Work instruction
Your copy should match the records exactly, except that no pictures appear in it.
--- Input data ---
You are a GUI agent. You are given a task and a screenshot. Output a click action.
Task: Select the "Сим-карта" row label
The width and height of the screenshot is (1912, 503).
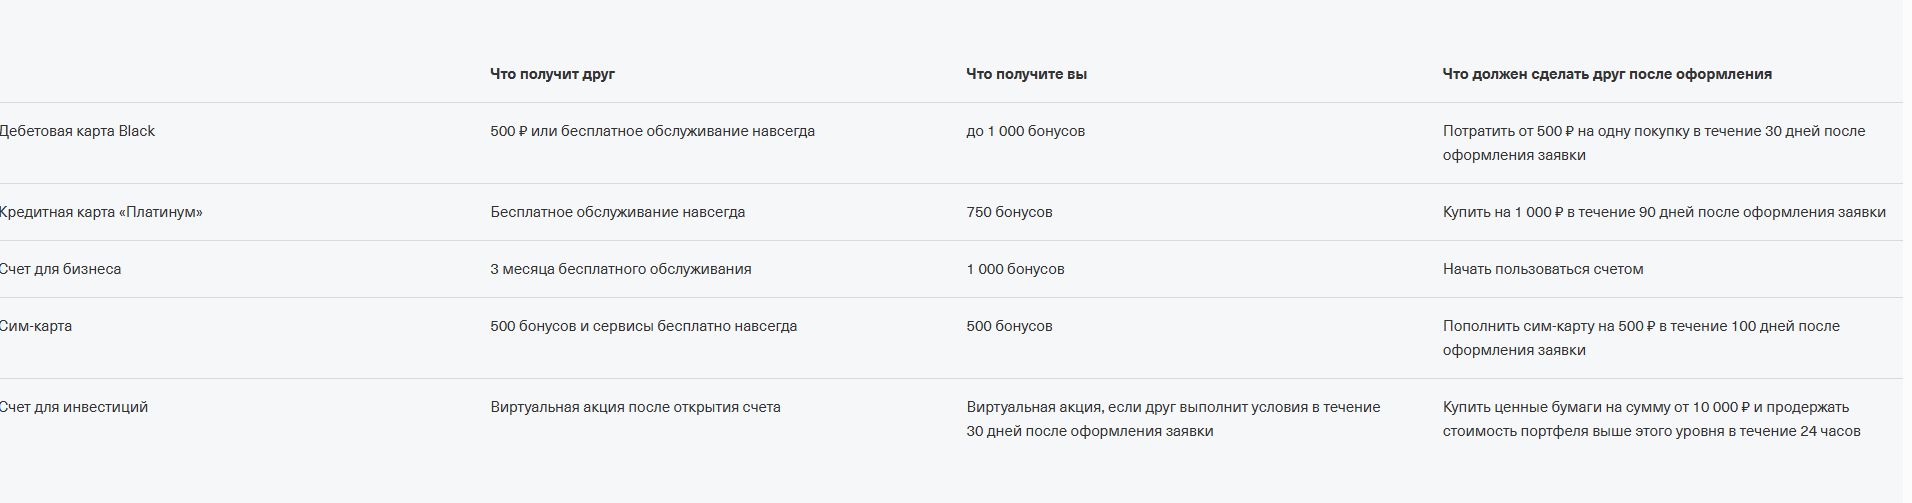(36, 326)
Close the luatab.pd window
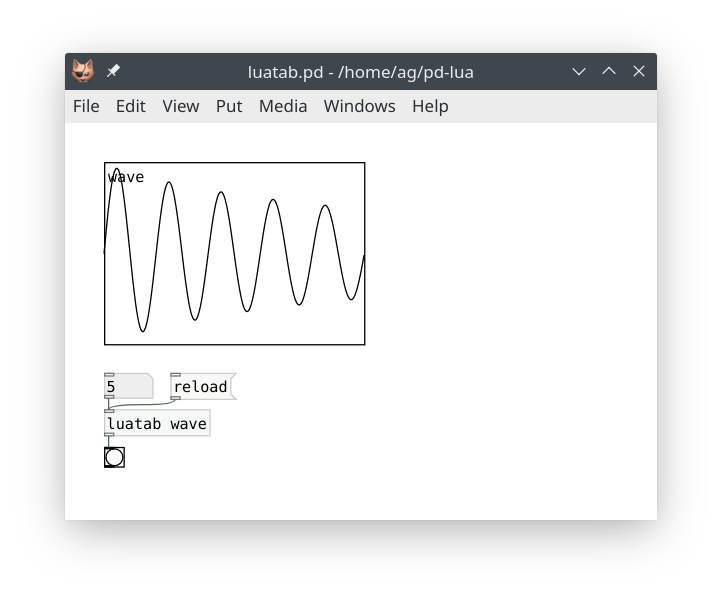The height and width of the screenshot is (597, 722). coord(639,71)
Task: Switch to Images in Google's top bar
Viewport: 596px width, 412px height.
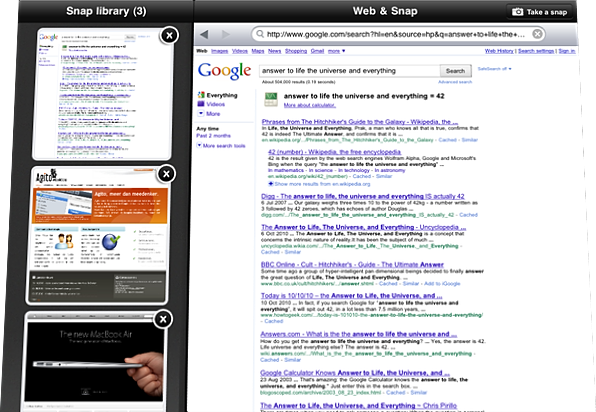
---
Finished task
You are a GUI agent. You are given a task and a screenshot. Output a click action.
Task: Select the "Сим-карта" row label
The width and height of the screenshot is (1912, 503).
(36, 326)
Close the luatab.pd window
The height and width of the screenshot is (597, 722). coord(639,71)
Task: Switch to Images in Google's top bar
Viewport: 596px width, 412px height.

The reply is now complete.